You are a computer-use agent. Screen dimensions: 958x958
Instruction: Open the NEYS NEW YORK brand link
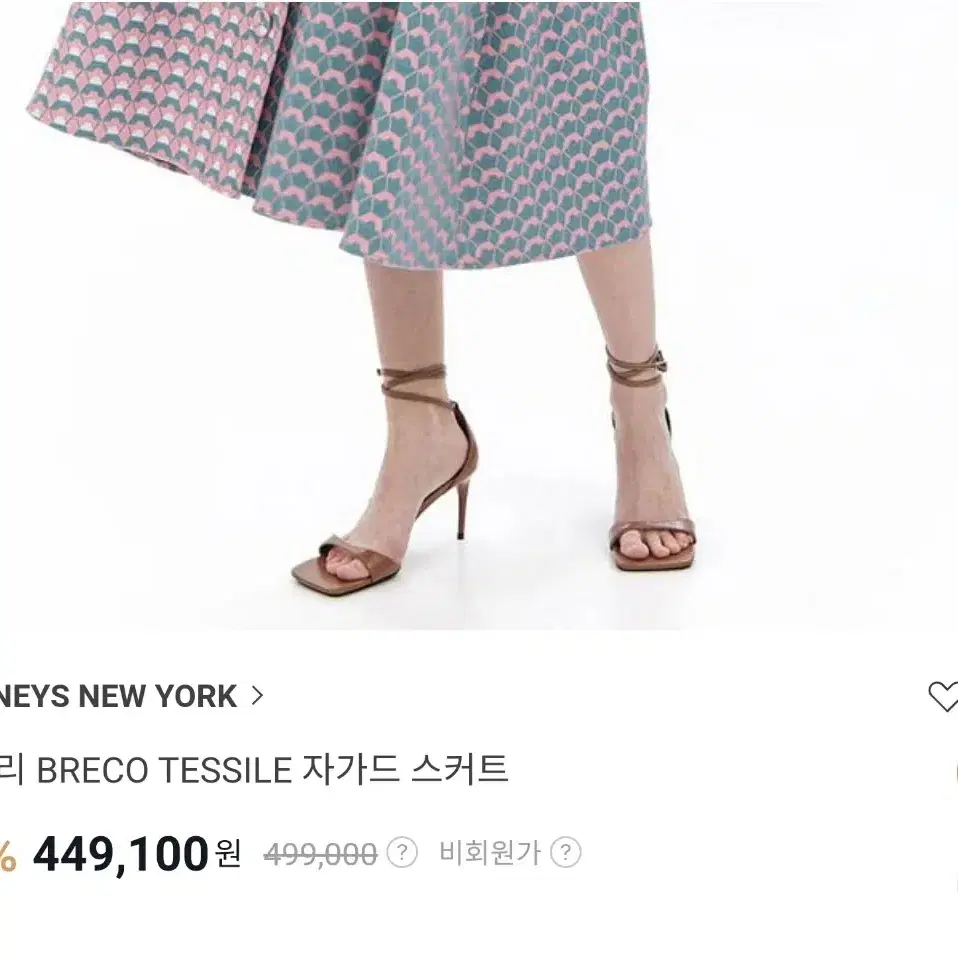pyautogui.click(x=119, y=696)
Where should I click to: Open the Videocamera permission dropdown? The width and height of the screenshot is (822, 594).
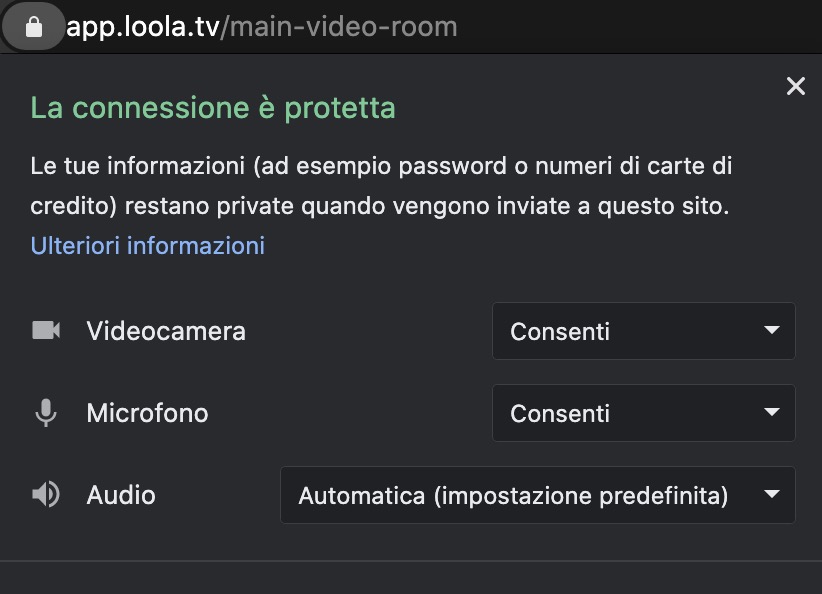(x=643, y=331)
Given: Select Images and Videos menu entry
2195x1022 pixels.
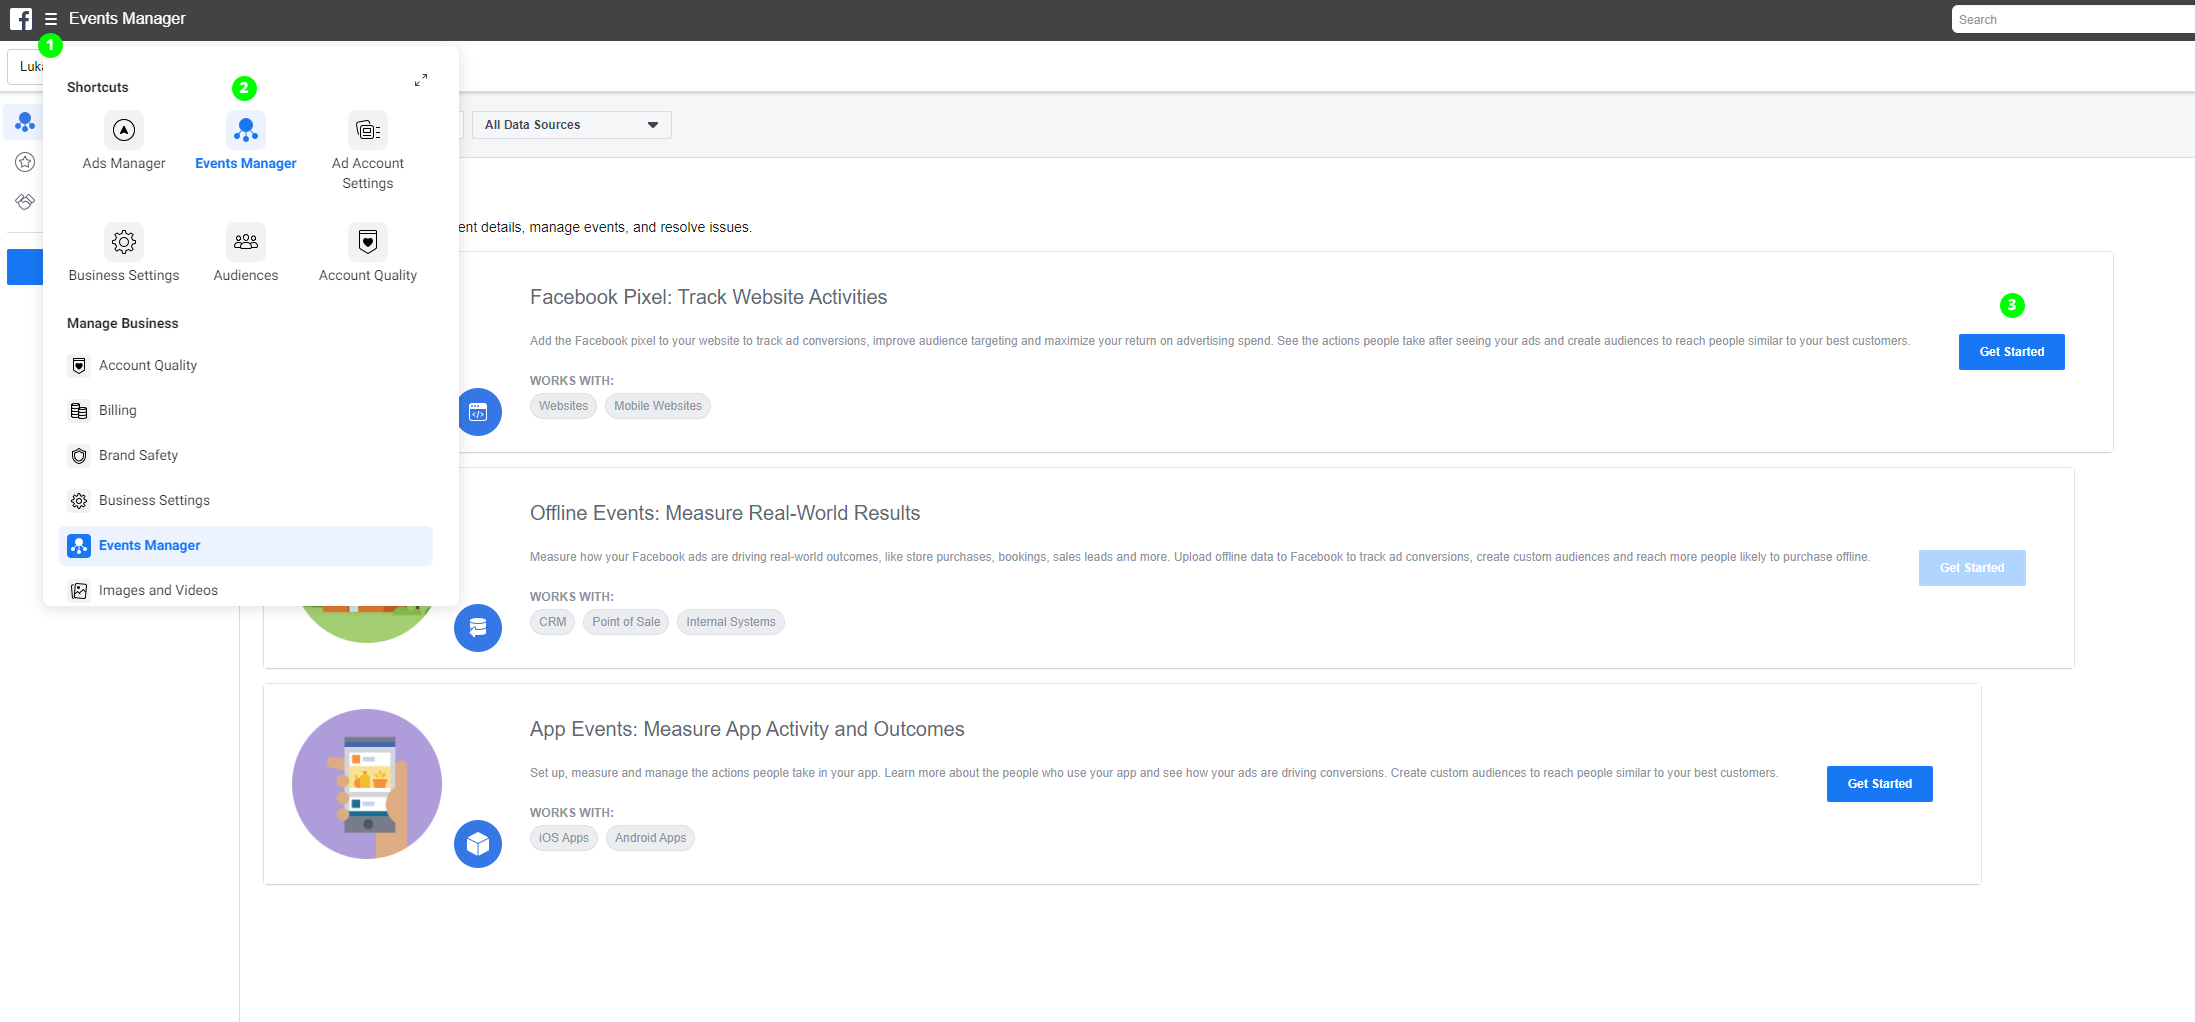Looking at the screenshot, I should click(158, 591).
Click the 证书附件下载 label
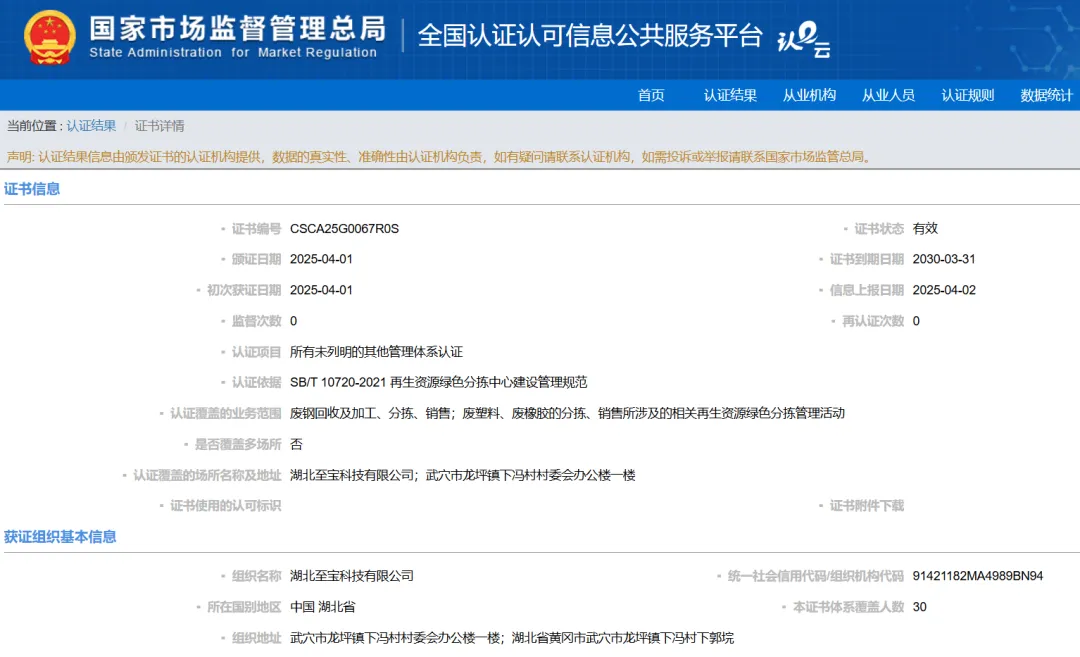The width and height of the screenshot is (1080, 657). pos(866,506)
+===+
» **Required work**:
Reproduce all of the lines above, substituting "drop-down menu" for every occurrence of "dropdown" and changing nothing else. Omit the pictures from the output.

» **Task solution**:
You are a computer-use agent. Screen dimensions: 958x958
Instruction: Open the NEYS NEW YORK brand link
pyautogui.click(x=119, y=696)
Where should I click to: Open the Videocamera permission drop-down menu? The width and height of the screenshot is (822, 594).
(x=643, y=331)
Given: Select Images and Videos menu entry
2195x1022 pixels.
Looking at the screenshot, I should click(158, 591).
Click the 证书附件下载 label
The width and height of the screenshot is (1080, 657). pos(866,506)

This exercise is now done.